■ **Task item**: Set down, character for character, everything in the records below from the line holding "This screenshot has height=508, width=1662." down to the line holding "Given: Switch to the 渐变 tab", and no other line.

■ **Given records**:
================================
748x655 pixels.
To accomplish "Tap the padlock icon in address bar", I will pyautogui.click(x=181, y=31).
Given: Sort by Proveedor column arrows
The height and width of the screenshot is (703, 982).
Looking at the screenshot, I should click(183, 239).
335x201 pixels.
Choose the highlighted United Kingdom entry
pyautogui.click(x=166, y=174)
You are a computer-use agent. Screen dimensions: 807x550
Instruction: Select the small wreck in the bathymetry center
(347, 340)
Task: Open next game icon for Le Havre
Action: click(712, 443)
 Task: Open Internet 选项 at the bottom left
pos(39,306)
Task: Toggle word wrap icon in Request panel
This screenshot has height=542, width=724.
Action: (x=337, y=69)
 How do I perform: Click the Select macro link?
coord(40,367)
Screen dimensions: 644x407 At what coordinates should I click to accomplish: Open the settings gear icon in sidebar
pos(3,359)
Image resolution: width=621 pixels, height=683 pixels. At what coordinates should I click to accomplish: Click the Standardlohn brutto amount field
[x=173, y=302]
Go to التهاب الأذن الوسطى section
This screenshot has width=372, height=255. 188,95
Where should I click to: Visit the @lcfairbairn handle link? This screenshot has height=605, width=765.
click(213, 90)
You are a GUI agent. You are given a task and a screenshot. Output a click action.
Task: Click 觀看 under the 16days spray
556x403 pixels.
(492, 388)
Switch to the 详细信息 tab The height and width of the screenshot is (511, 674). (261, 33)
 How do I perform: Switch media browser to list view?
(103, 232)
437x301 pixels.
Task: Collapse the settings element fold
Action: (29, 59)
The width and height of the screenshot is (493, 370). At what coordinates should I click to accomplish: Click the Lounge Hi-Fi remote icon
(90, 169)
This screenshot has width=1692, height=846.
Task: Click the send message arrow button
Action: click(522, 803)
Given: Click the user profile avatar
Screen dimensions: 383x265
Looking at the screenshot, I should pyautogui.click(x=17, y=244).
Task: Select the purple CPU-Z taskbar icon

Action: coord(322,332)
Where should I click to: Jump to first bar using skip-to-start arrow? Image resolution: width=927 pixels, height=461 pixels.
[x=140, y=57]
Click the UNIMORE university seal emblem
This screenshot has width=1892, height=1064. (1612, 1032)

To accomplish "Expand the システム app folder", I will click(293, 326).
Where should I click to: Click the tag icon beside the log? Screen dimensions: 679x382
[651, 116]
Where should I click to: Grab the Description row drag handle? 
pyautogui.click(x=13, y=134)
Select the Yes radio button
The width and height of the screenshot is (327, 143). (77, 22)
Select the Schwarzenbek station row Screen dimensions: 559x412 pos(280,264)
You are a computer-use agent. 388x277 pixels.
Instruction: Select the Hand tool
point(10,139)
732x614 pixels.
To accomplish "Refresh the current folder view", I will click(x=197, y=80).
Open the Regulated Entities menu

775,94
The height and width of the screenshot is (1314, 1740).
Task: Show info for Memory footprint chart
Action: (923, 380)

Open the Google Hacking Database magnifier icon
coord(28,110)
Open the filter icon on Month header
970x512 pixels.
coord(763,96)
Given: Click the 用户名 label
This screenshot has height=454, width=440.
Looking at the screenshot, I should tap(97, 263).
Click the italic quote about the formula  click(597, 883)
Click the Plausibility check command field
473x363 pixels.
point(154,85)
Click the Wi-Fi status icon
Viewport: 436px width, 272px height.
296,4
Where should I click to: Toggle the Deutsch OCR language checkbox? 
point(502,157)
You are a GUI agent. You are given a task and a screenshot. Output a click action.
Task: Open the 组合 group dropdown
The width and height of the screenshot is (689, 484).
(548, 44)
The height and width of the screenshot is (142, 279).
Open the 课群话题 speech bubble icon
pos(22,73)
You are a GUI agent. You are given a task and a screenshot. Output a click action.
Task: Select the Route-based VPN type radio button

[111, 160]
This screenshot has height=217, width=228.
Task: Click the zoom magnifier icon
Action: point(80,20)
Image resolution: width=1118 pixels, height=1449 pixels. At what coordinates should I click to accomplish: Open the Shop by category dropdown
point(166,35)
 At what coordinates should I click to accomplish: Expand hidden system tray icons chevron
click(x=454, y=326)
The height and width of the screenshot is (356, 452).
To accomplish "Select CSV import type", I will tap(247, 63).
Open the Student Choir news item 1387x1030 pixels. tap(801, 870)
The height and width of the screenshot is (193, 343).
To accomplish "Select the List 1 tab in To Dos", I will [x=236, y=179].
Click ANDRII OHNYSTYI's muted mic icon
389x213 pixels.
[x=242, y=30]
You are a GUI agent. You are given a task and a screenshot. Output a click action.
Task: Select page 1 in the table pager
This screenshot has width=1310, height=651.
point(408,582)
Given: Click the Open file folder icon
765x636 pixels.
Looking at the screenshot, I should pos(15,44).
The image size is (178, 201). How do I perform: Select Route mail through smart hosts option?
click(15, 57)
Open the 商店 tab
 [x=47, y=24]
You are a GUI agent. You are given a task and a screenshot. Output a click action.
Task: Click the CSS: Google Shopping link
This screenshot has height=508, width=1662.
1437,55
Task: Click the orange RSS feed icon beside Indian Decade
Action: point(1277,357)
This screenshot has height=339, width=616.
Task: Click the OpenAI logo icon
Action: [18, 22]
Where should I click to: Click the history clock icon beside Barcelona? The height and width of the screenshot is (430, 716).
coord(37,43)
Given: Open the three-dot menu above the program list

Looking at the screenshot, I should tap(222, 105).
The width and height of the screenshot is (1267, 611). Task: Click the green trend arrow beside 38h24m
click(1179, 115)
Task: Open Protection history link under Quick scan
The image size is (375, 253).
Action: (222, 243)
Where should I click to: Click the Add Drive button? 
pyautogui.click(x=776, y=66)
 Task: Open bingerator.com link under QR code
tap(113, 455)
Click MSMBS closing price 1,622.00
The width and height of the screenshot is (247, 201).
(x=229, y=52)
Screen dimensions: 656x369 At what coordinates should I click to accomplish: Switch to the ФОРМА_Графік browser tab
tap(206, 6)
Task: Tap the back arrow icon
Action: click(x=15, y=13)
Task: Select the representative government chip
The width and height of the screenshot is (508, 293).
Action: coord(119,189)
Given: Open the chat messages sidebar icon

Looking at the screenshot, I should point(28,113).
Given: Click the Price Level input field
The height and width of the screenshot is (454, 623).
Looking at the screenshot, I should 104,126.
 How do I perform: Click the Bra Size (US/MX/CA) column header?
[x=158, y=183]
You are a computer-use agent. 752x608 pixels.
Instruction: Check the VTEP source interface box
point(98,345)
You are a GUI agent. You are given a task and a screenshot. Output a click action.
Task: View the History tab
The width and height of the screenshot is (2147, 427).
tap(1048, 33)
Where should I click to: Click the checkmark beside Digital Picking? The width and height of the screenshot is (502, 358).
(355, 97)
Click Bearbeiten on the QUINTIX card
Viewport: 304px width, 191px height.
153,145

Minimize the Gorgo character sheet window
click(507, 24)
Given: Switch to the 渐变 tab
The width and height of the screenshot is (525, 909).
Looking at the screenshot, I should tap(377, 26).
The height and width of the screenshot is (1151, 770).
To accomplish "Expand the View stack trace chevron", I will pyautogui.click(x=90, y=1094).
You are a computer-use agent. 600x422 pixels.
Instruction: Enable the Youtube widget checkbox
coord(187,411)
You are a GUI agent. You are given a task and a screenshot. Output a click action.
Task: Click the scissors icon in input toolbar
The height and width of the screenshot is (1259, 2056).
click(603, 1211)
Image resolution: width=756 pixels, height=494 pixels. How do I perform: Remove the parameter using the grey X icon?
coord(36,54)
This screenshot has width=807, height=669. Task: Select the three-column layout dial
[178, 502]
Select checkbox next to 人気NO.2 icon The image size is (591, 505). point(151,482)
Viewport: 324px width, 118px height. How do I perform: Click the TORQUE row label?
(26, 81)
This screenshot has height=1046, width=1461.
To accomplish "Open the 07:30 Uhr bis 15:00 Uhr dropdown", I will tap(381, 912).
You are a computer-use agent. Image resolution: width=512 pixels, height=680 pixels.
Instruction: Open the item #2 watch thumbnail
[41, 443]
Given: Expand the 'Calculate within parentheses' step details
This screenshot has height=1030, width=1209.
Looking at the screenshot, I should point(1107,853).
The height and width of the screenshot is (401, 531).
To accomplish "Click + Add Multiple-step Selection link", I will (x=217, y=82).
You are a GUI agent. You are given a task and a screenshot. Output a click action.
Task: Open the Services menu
================================
■ **Answer to the exercise**:
This screenshot has height=508, width=1662.
1437,55
Task: Click the orange RSS feed icon beside Indian Decade
Action: point(1277,357)
This screenshot has height=339, width=616.
Task: Click the OpenAI logo icon
Action: [18, 22]
Where should I click to: Click the history clock icon beside Barcelona? The height and width of the screenshot is (430, 716).
coord(37,43)
Given: Open the three-dot menu above the program list

Looking at the screenshot, I should tap(222, 105).
The width and height of the screenshot is (1267, 611). Task: Click the green trend arrow beside 38h24m
click(1179, 115)
Task: Open Protection history link under Quick scan
The image size is (375, 253).
Action: (222, 243)
Where should I click to: Click the Add Drive button? 
pyautogui.click(x=776, y=66)
 Task: Open bingerator.com link under QR code
tap(113, 455)
Click MSMBS closing price 1,622.00
The width and height of the screenshot is (247, 201).
(x=229, y=52)
Screen dimensions: 656x369 At what coordinates should I click to accomplish: Switch to the ФОРМА_Графік browser tab
tap(206, 6)
Task: Tap the back arrow icon
Action: click(x=15, y=13)
Task: Select the representative government chip
The width and height of the screenshot is (508, 293).
Action: coord(119,189)
Given: Open the chat messages sidebar icon

Looking at the screenshot, I should point(28,113).
Given: Click the Price Level input field
The height and width of the screenshot is (454, 623).
Looking at the screenshot, I should 104,126.
 How do I perform: Click the Bra Size (US/MX/CA) column header?
[x=158, y=183]
You are a computer-use agent. 752x608 pixels.
Instruction: Check the VTEP source interface box
point(98,345)
You are a GUI agent. You are given a task and a screenshot. Output a click action.
Task: View the History tab
The width and height of the screenshot is (2147, 427).
tap(1048, 33)
Where should I click to: Click the checkmark beside Digital Picking? The width and height of the screenshot is (502, 358).
(355, 97)
Click Bearbeiten on the QUINTIX card
Viewport: 304px width, 191px height.
153,145

Minimize the Gorgo character sheet window
click(507, 24)
Given: Switch to the 渐变 tab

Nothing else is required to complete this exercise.